Digital payments continue to dominate the marketplace. A recent study estimated that total transaction value in the digital payments segment would reach $9.46 trillion in 2023. The entire digital payments market is predicted to grow to $14.78 trillion by 2027, which is a CAGR of 11.8% between 2023 and 2027.
As the payments landscape evolves, enterprise businesses face new challenges in delivering seamless and convenient payment experiences to their customers. In response, many organisations have adopted either multichannel or omnichannel payment strategies to address these challenges. While these terms are often used interchangeably, they represent distinct approaches to managing payment channels and customer interactions.
In this article, we will explore the differences between multichannel and omnichannel payment strategies and provide guidance on how to determine which approach is best suited for your organisation. Whether you are new to payment strategy development or looking to optimise your existing approach, insights presented here will help you make informed decisions that drive better business outcomes.

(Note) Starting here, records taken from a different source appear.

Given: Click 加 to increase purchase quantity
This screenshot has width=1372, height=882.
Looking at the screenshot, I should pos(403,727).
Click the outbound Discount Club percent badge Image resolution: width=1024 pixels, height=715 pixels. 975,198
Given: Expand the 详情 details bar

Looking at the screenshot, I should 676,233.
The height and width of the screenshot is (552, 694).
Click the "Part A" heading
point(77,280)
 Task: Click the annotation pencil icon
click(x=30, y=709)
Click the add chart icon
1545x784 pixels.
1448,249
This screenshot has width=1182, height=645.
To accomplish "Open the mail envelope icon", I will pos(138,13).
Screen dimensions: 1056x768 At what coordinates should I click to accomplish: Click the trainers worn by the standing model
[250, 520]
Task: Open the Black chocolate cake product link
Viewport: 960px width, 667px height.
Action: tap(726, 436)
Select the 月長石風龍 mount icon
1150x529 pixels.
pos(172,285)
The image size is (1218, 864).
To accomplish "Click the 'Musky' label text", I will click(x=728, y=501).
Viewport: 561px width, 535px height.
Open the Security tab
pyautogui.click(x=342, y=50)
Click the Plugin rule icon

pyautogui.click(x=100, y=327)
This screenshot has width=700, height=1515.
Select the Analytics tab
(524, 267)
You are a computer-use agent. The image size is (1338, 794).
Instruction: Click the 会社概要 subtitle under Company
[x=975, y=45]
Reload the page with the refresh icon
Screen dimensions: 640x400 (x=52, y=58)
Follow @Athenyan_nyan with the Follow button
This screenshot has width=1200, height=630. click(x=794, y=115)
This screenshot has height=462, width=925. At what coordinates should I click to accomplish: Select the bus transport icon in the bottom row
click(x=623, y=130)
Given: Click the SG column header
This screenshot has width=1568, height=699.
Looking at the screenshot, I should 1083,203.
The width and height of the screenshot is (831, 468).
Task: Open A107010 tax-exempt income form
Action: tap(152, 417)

Traditional Versus Next-gen Approach
When it comes to managing payment channels and customer interactions, businesses have traditionally employed multichannel strategies. These strategies involve offering customers multiple ways to interact and transact, such as through a website, mobile app, or physical store. While this approach can be effective in expanding reach and accessibility, it often results in siloed customer experiences and data. In contrast, omnichannel strategies aim to create a seamless, integrated experience across all channels, where customers can pick up where they left off, regardless of the touchpoint. This approach allows for deeper customer engagement and more effective use of data to drive business insights. By understanding the differences between these two approaches, businesses can better tailor their payment strategies to meet the evolving needs of their customers and drive growth.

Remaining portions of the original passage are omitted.